本文:
=======
徒歩の場合は車ほど長距離・長時間移動が少ないと考えると、消費電力が大きくても間に合うでしょう。そうした例から考えると、Google Mapsでナビモードと通常モードで機能を変えて、電力消費を抑えているのは「かゆいところに手が届く」機能と言えます。

Yahoo!カーナビはカーナビ特化型なのでそこまでの配慮は不要でしょうが、電力消費が速いため車体側からの強力なUSB給電機能が不可欠になるでしょう。

カーナビタイムもiPhone版が6月に対応済み

Photo credit: Norio NAKAYAMA

有料ナビアプリであれば、ナビアプリの老舗と言える「カーナビタイム」も、遅ればせながら2016年6月にiOS版でトンネル内での案内を実現しています。

こちらは有料アプリらしくより本格的に、速度情報や走行距離、停止などを判定可能。iOS搭載機種(つまりiPhoneやiPad)の各種センサーに特化しているので、高精度の判定が期待できるでしょう。

例えばAndroid版Google Mapでは機種によってはトンネル途中で案内を止めてしまったり、停止を認識せずに自車が進んでいると判定してしまいます。そのような状況でもカーナビアプリは正確に停止や速度判定を行うので、GPS信号無しでもかなりの精度が期待できます。

Android版もいずれ対応するようですが、やはり機種によって異なるセンサーの性能をどう考えるかで、どこまで仕様を詰めるかが課題でしょう。

GPSを使用せずセンサー頼りのユニークなナビも

ここまではGPS/スマホセンサーの併用型ナビアプリですが、中には「電池を消耗するGPSは最初から使わない」と決めたナビアプリもあります。

それが「Smart Navi – Step Navigation」です。これはカーナビアプリではなく歩行者用ナビアプリのため、利用者の身長からある程度歩幅を推測し、加速度センサーから利用者の歩行距離を検出します。

昔のカーナビでもGPS登場以前はジャイロセンサーのみの製品がありましたので、歩行者用の簡易ナビアプリとしてなら今でもアリだと考えられたのでしょう。ただし、完全にスマホの加速度センサーとジャイロセンサーに依存するため、機種によっては実用性があると言えるほどの精度が期待できないようです。

元々はポータブルナビの簡易ジャイロから発展

こうしたスマホの加速度センサーやジャイロセンサーを使用した簡易的な位置測定は、実はそれほど目新しい技術ではありません。

GPSカーナビ草創期の時点で、車速センサーなどを車のコンピューターから受け取り、内蔵ジャイロセンサーで進行方向が把握できる本格的なカーナビは存在しました。というより、純正カーナビや1台20万円以上もしたような高級機種は大抵そのような本格カーナビです。

一方で、後付けでも安価な「ポータブルナビ」と言われた小型カーナビも初期から存在しており、こちらは純粋にGPSに依存します。初期のGPS電波は精度の高い軍用周波数が解放されず、管理していた米軍が戦争の影響などで民間用GPSの精度をさらに下げていましたから、GPS便りのポータブルナビを使うのは大変だったのです。
=======
保存データ:
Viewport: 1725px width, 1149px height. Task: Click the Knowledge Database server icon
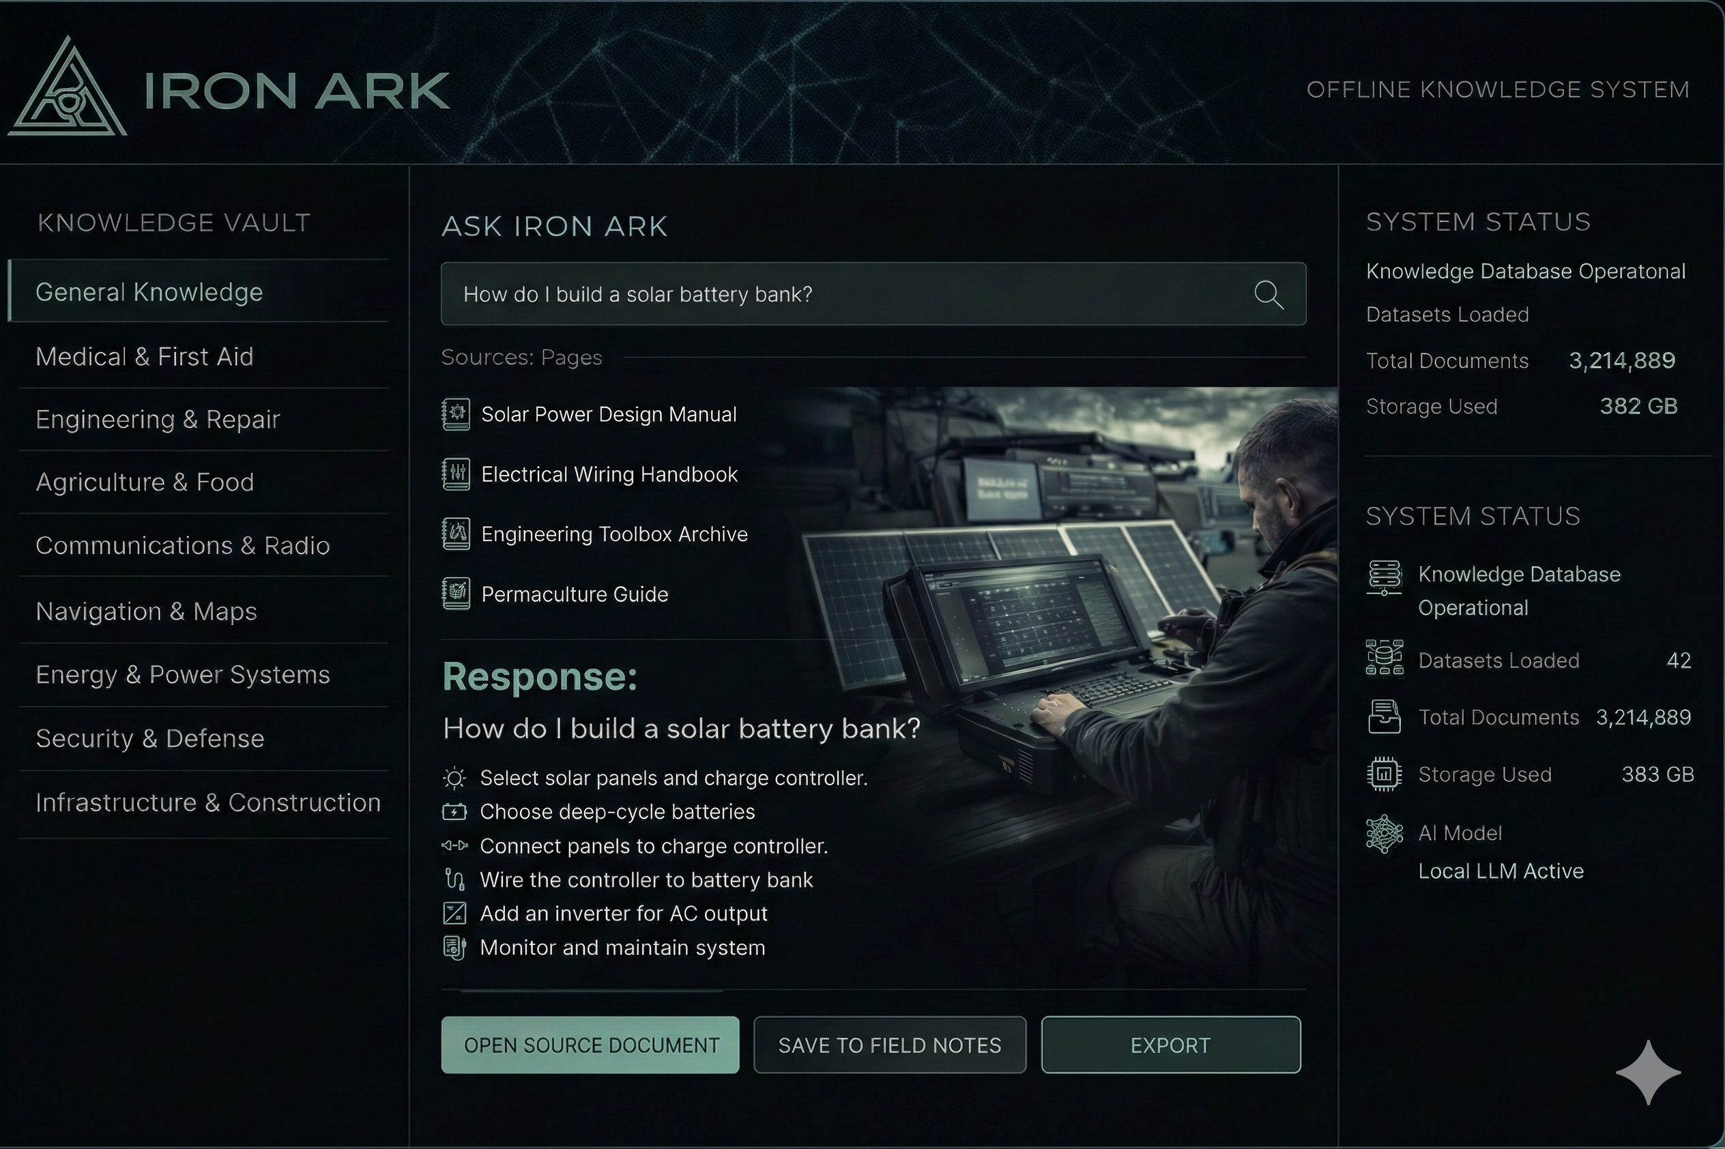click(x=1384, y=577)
=======
課題指示 1: ナビアプリに関する本文で名前が挙がっているナビアプリを、すべて列挙してください。
課題指示 2:
ナビアプリに関する本文について、次の問いに答えてください。
(a) カーナビタイムがiOS版でトンネル内での案内を実現したのはいつか。
(b) 「Smart Navi – Step Navigation」は利用者の何から歩幅を推測するか。
(c) 「ポータブルナビ」と呼ばれた小型カーナビは何に依存していたか。
課題指示 3: ナビアプリに関する本文を、最後の文の後から書き継いでください。

解答例 1:
Google Maps
Yahoo!カーナビ
カーナビタイム
Smart Navi – Step Navigation

解答例 2:
(a) 2016年6月
(b) 利用者の身長
(c) GPS

解答例 3:
当然トンネル内での位置表示どころか、GPS電波の入りが悪いところでは位置情報の表示が不可能で、ビルや高架だらけの東京都心部などでは使えたものではありませんでした。

しかし、ポータブルナビが簡易カーナビのPND(小型カーナビ)に移行する直前の末期、ソニーの「NAV-U」シリーズなどが簡易的なジャイロを搭載し、少なくともトンネル内でもある程度自車位置の把握が可能になるという、画期的な機能が付加されたのです。その後のPNDでも簡易的なジャイロや加速度センサーが搭載されており、スマートフォンのナビアプリによるトンネル内案内機能は、その応用と言えるでしょう。

スマホのナビアプリは機種の性能が大きく影響

Photo credit: PROShigeyama

ただしポータブルナビやPNDがある程度その機種のソフトウェアをセンサーに合わせてセットアップできているためか、トンネル内でも比較的高い精度で自社位置を表示できているのに対し、スマホではそうはいきません。

アプリ側でスマホの機種ごとにセンサーを把握しようと考えても、特にAndroid版では膨大な数の機種がありますし、特に新機種など把握は難しいでしょう。中には加速度センサーもジャイロセンサーも無い機種もありますから、センサー情報が得られない時の対応も考えなければいけません。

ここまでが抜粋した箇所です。